Nosocomial CPE infections constitute a major global health concern. Rectal colonization with CPE is a risk factor for bacterial translocation and subsequent endogenous CPE infections. Investigators performed a prospective observational study at a university hospital in China to investigate the prevalence and epidemiology of rectal colonization, the carbapenemase genotypes, and to identify the independent risk factors for the acquisition of CPE colonization in high-risk patients from ICU and HSCT wards.
Twenty-six clinical CPE strains were identified in 25 non-duplicated rectal swabs from 25 patients (women, n=11; male, n=14) whose mean age was 63.48 (±22.81) years. The carriage rate was 16.67%. The identified strains included 17 Klebsiella pneumoniae, 6 Escherichia coli, 1 Citrobacter freundii, 1 Enterobacter Kobe, and 1 Raoultella ornithinolytica.

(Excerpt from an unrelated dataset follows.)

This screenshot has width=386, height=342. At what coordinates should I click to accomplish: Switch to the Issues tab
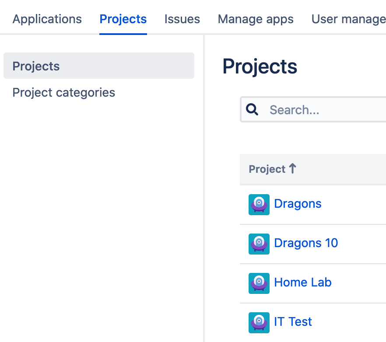[x=182, y=19]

All of the suspected CPE isolates were positive for carbapenemase genes through GeneXpert Carba-R and subsequent PCR and sequencing. The most common gene found was blaKPC (17/26), detected in all 17 K. pneumonia isolates, followed by blaNDM (9/26), detected in the remaining isolates.
Multi-locus sequence typing further identified all the CPKP isolates as the ST11 clone. Multivariable analysis identified urinary system diseases, operation of bronchoscopy, and combined use of antibiotics as independent risk factors for acquiring CPE colonization in these patient groups.
Some limitations include a small sample size, so the results may not be applicable to other settings. Furthermore, they did not investigate the subsequent CPE infection rates in these colonized patients.
The study provided a detailed report of the prevalence of molecular epidemiology and risk factors for rectal CPE colonization in these high-risk patients from ICUs and HSCT wards. They conclude, “A bundle of infection control and prevention measures with an anti-infective stewardship program is urgently needed to reduce the rectal CPE colonization, especially in patients who were afflicted by urinary system diseases, have underwent bronchoscopy, and were previously exposed to combined antibiotic use.”
Yan L, Sun J, Xu X, Huang S. Epidemiology and risk factors of rectal colonization of carbapenemase-producing Enterobacteriaceae among high-risk patients from ICU and HSCT wards in a university hospital. Antimicrob Resist Infect Control. 2020; 9:155. doi:10.1186/s13756-020-00816-4.